**INSTRUÇÕES**
1) Responda, com base no excerto sobre engenharia de som, às seguintes perguntas:
(a) Que equipamento adquiriu quem responde, dando início ao seu percurso na gravação?
(b) Qual era o objetivo das primeiras gravações, segundo o excerto?
(c) A que recorre quem responde, há longos anos, para acompanhar a prática com a teoria?
2) Devolva, sem qualquer alteração, o trecho do excerto sobre engenharia de som compreendido entre "É certo que" e "não ter limites.", inclusive.

**EXCERTO FORNECIDO**
───

O ramo da engenharia de som é algo a que também está ligado há algum tempo. Como ingressou nesta área e como se tem cultivado desde então?
Há muito que o aspecto técnico da esfera do áudio me tem despertado um grande interesse, desde o mundo da alta-fidelidade ou high-end, passando pelo equipamento musical propriamente dito e, por fim, o universo da gravação, do equipamento e dos respectivos processos envolvidos.
Na verdade, iniciei-me neste último por pura necessidade. Cedo compreendi a urgência em gravar o que compunha. Perspectivando sonoridades complexas, com várias vozes de instrumentos e estes mesmos diversos, adquiri o meu primeiro gravador multi-pistas e ai tudo começou.
É certo que os primeiros passos não foram fáceis, no entanto nem pretendia gravações de qualidade. O objectivo era mesmo a composição e a salvaguarda das ideias que me ocorriam. Grande parte dos temas dos Nableena resultou, exactamente, assim. Aquando da presença do André “Caroço” Tavares na banda, podia dar-me ao luxo de compor para as três guitarras, facto que era, por si só, um ex-libris dos Nableena.
Como é sabido, a prática deve andar de mãos dadas com a teoria [belas metáforas…]. [risos] Por esta razão, há longos anos que recorro à literatura específica de produção áudio e consulto inúmeros sítios na Internet, relativamente a esta área. No entanto, quanto mais aprendo, mais me apercebo do pouco que sei. Nunca é demais estudar e aprender, pois este universo de gravação e produção parece não ter limites.

───

**DADOS**
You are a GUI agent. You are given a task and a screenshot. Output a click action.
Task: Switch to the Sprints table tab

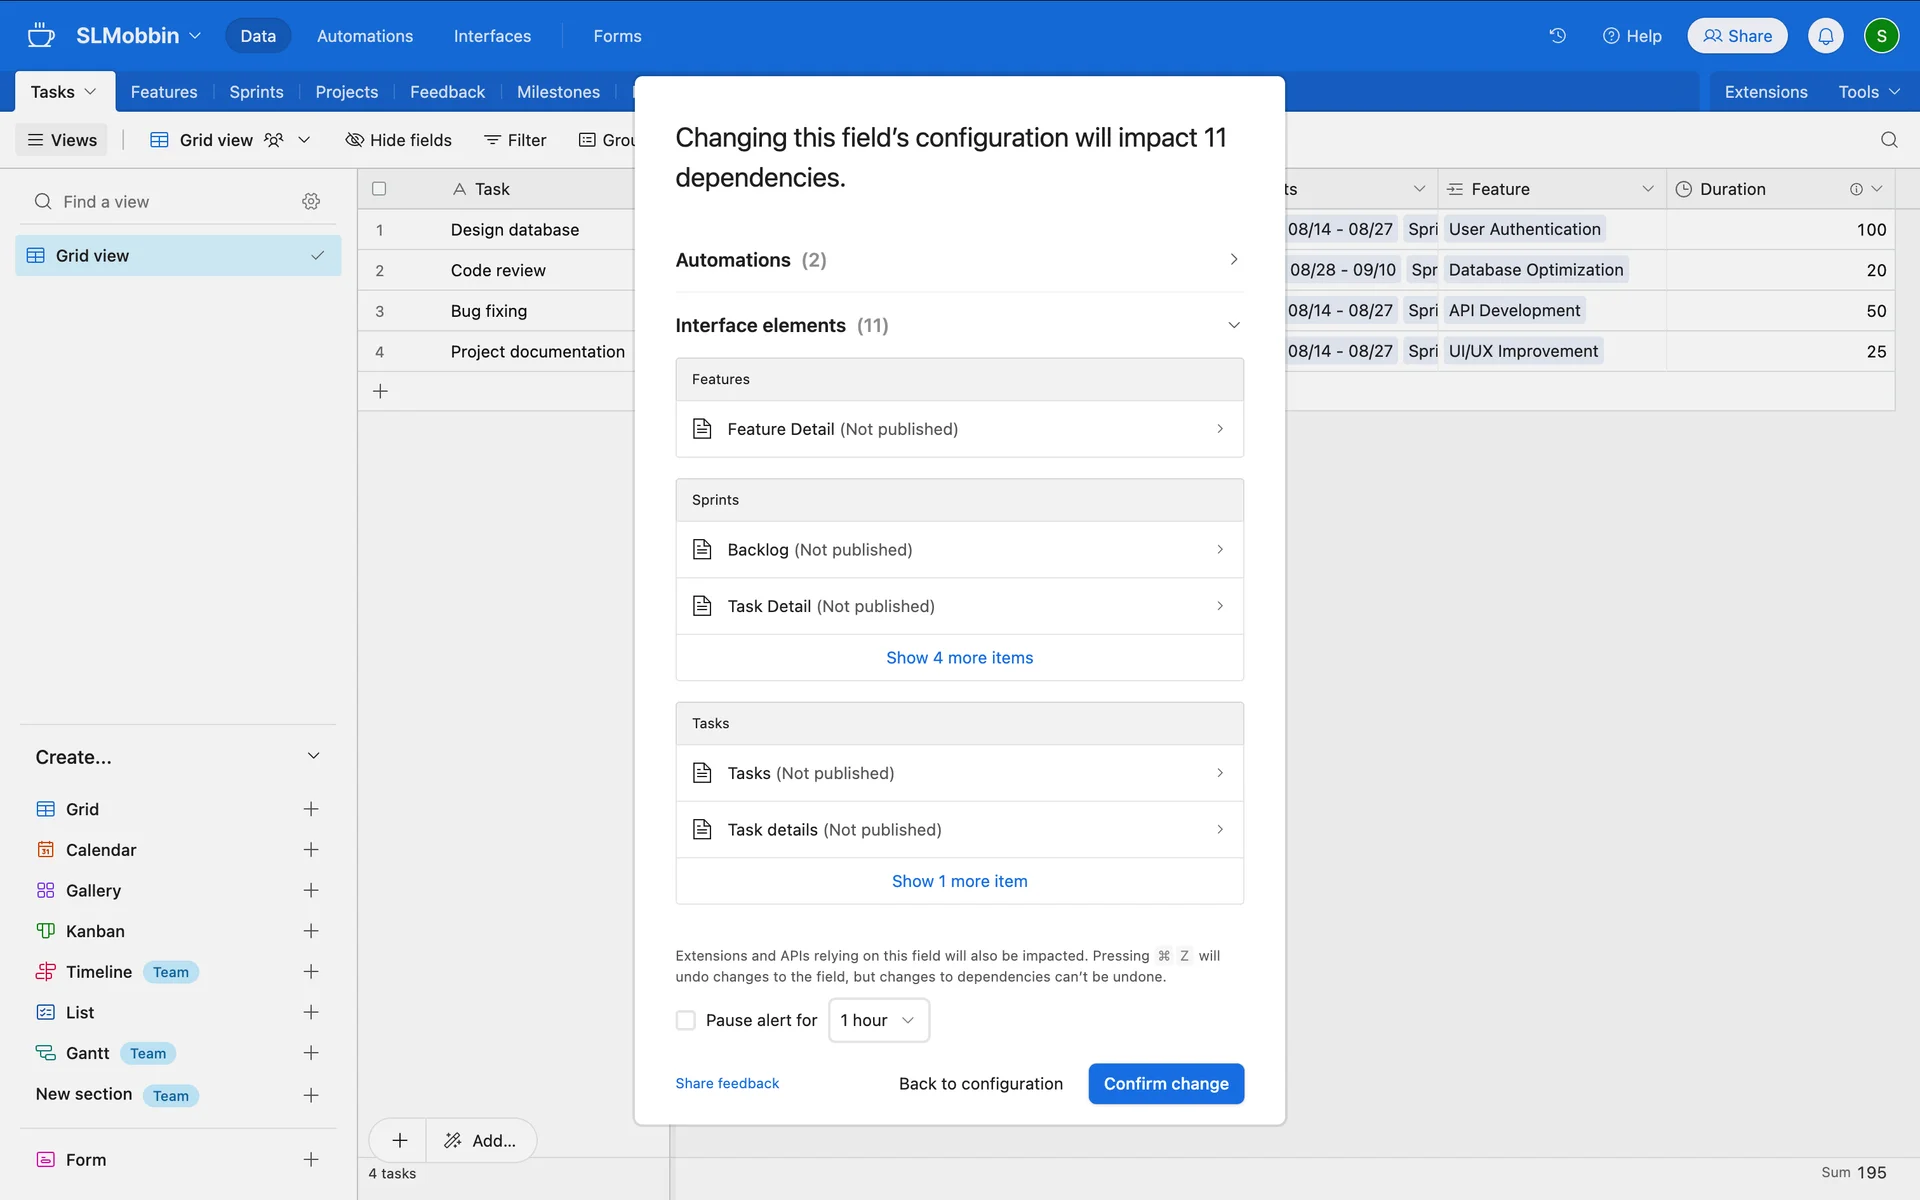256,92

───

**RESPOSTAS RESOLVIDAS**
1)
(a) O seu primeiro gravador multi-pistas.
(b) A composição e a salvaguarda das ideias que lhe ocorriam.
(c) À literatura específica de produção áudio e a inúmeros sítios na Internet relativos a esta área.

2)
É certo que os primeiros passos não foram fáceis, no entanto nem pretendia gravações de qualidade. O objectivo era mesmo a composição e a salvaguarda das ideias que me ocorriam. Grande parte dos temas dos Nableena resultou, exactamente, assim. Aquando da presença do André “Caroço” Tavares na banda, podia dar-me ao luxo de compor para as três guitarras, facto que era, por si só, um ex-libris dos Nableena.
Como é sabido, a prática deve andar de mãos dadas com a teoria [belas metáforas…]. [risos] Por esta razão, há longos anos que recorro à literatura específica de produção áudio e consulto inúmeros sítios na Internet, relativamente a esta área. No entanto, quanto mais aprendo, mais me apercebo do pouco que sei. Nunca é demais estudar e aprender, pois este universo de gravação e produção parece não ter limites.